• [Directions for this task] Which lines of the entries below include "agent"? List them all.

• [Stored data]

<<<<

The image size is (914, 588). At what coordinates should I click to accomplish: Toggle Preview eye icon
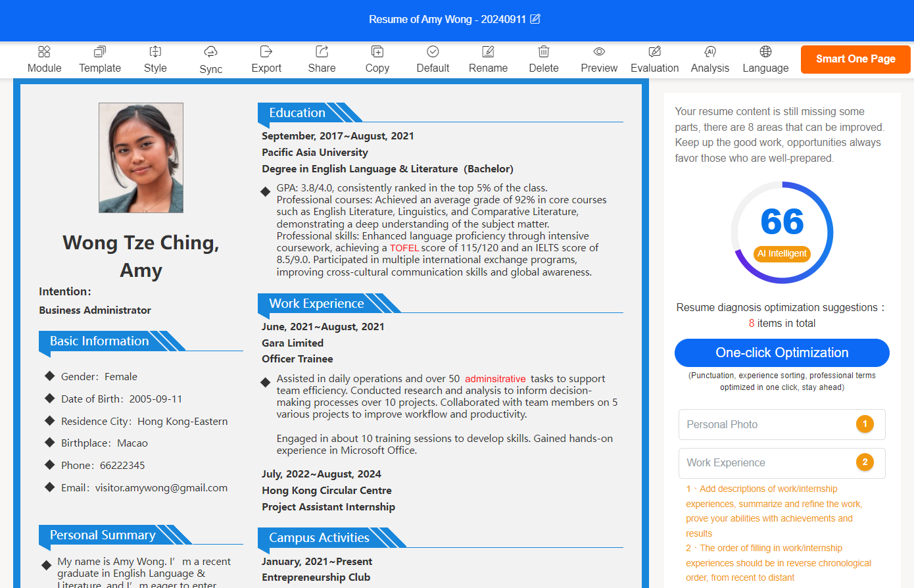(x=599, y=52)
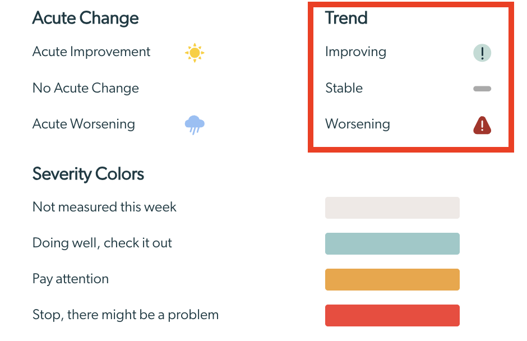Click the Stable trend label
Viewport: 527px width, 341px height.
pyautogui.click(x=344, y=88)
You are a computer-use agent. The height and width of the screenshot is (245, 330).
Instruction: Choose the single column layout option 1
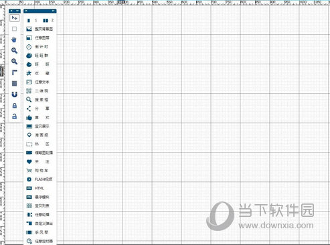click(31, 20)
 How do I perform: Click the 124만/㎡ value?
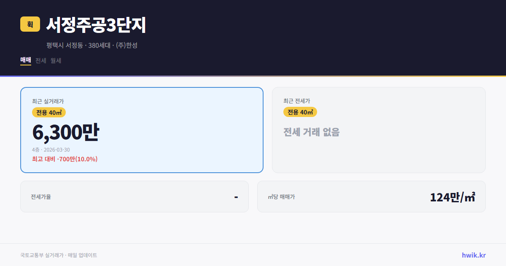[x=452, y=196]
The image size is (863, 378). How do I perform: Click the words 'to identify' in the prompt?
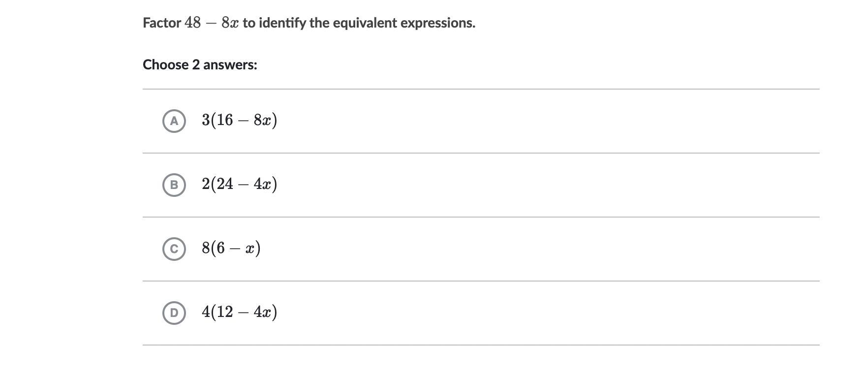(274, 23)
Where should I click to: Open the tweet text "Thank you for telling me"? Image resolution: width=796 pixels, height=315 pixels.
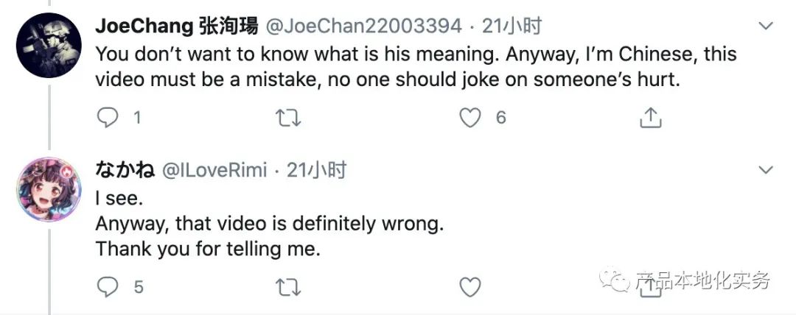[x=208, y=249]
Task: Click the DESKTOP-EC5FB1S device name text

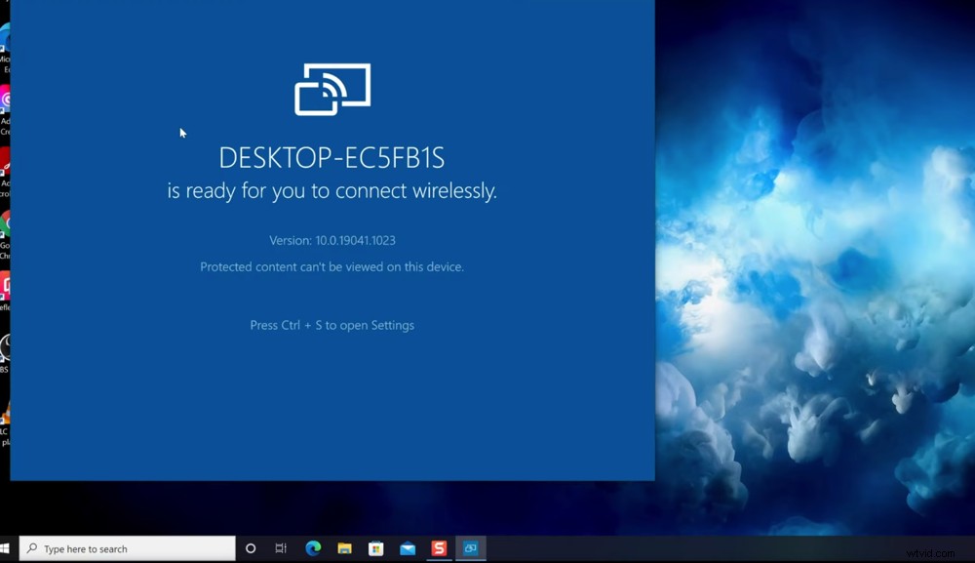Action: 332,158
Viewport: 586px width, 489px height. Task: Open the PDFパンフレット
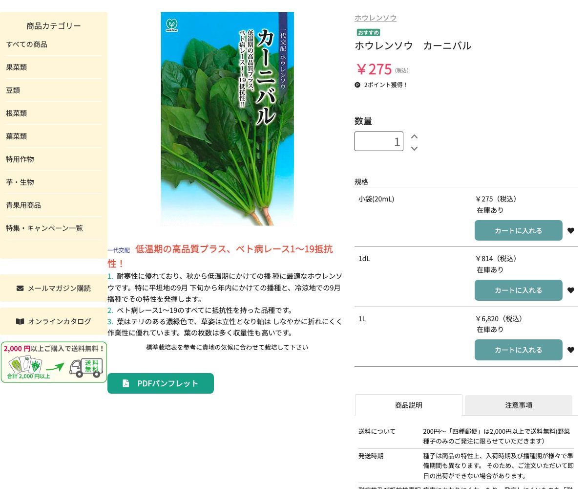(161, 383)
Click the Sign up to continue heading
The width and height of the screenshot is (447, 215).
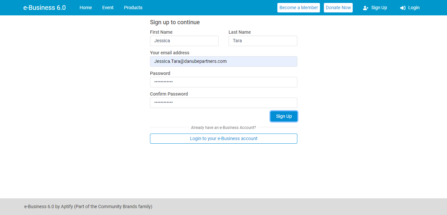coord(175,22)
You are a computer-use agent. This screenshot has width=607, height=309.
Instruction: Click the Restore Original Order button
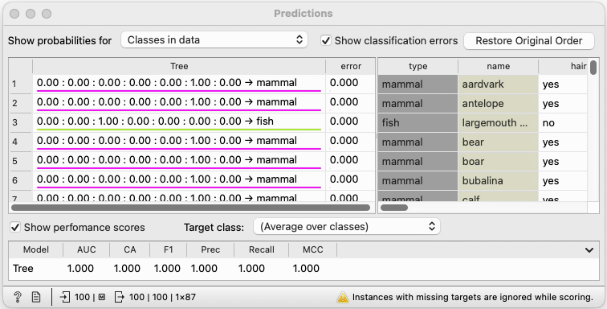529,41
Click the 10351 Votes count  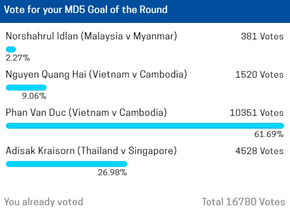tap(256, 113)
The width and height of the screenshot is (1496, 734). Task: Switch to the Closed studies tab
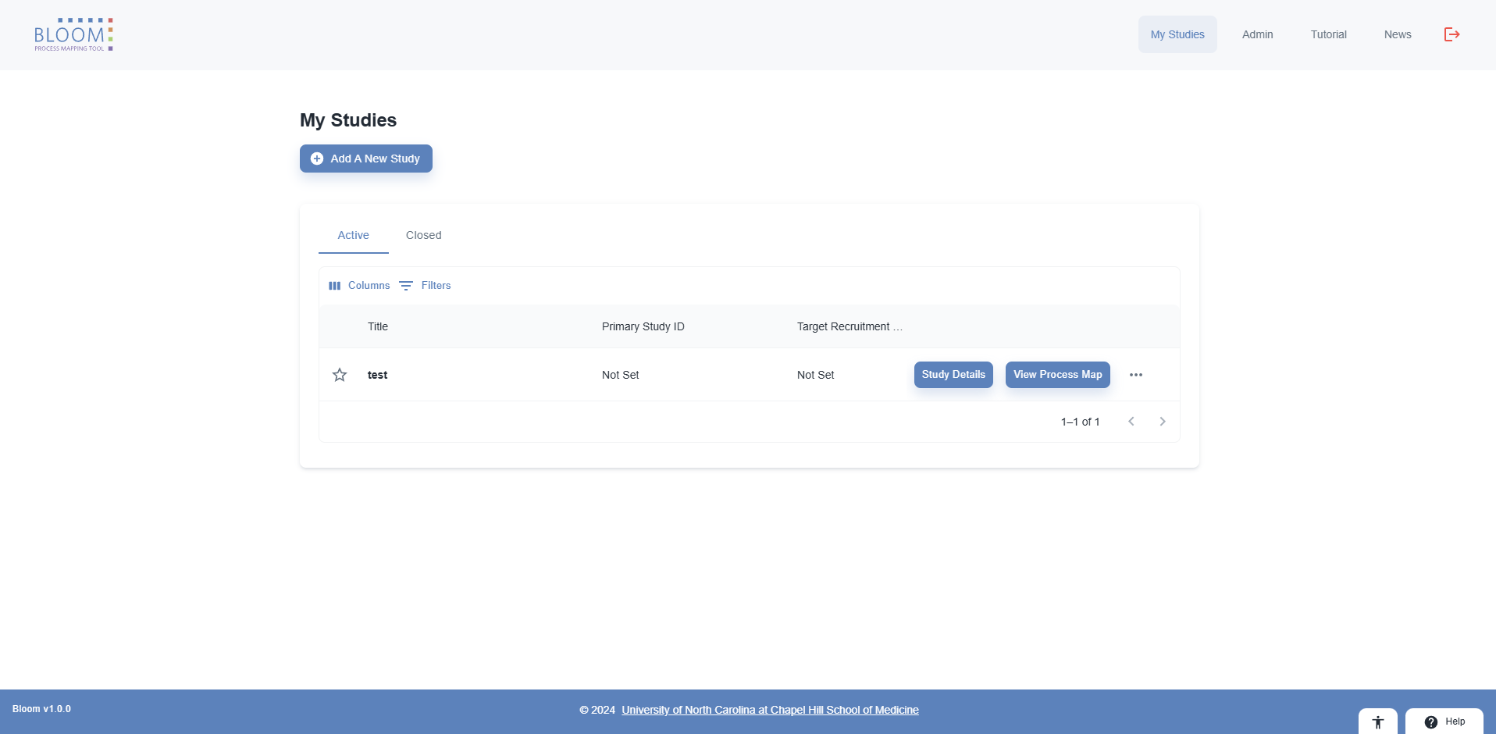click(423, 235)
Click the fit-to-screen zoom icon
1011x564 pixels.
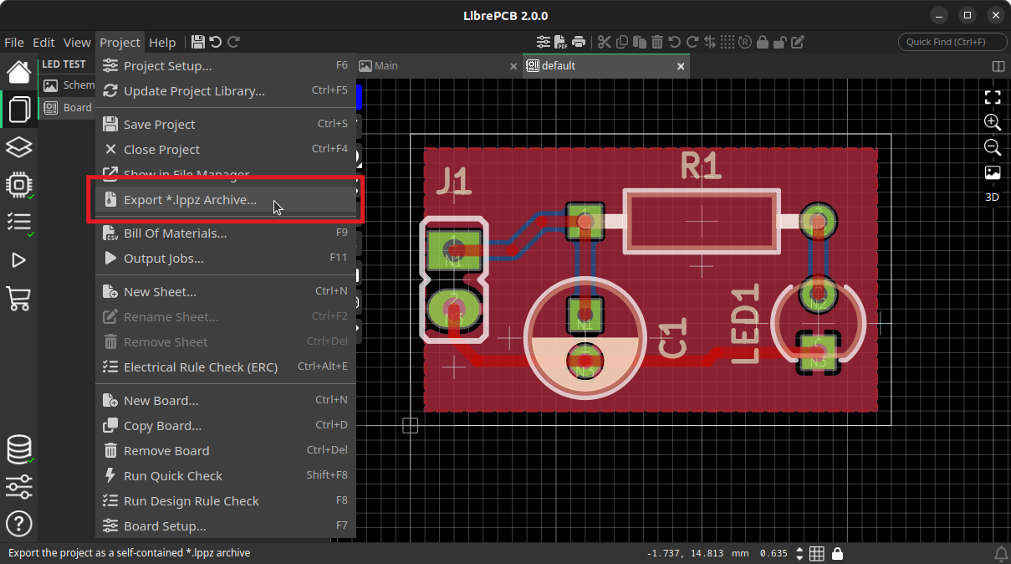tap(993, 97)
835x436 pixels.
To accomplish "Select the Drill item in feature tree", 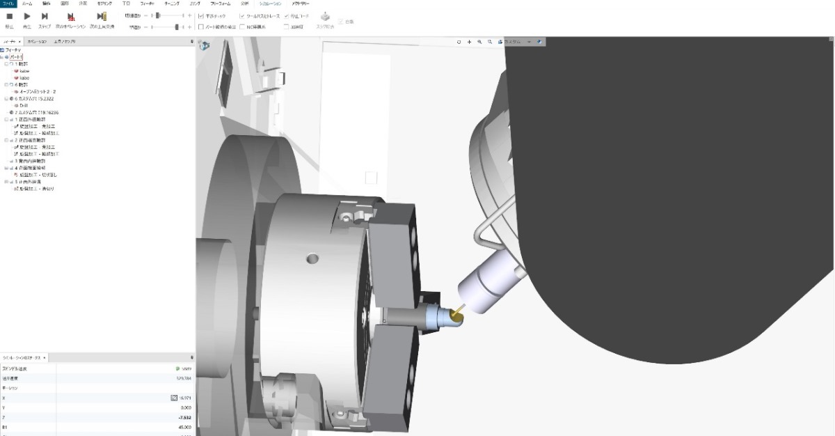I will tap(23, 105).
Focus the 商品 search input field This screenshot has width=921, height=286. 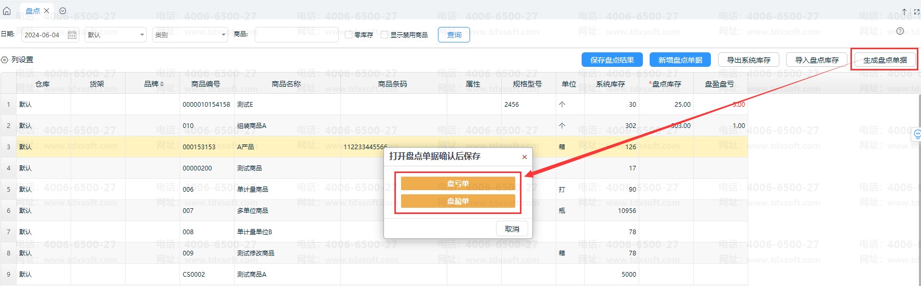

>>>>

• [Your response]
You are a computer-use agent. The height and width of the screenshot is (245, 330).
You are a computer-use agent. This screenshot has width=607, height=309.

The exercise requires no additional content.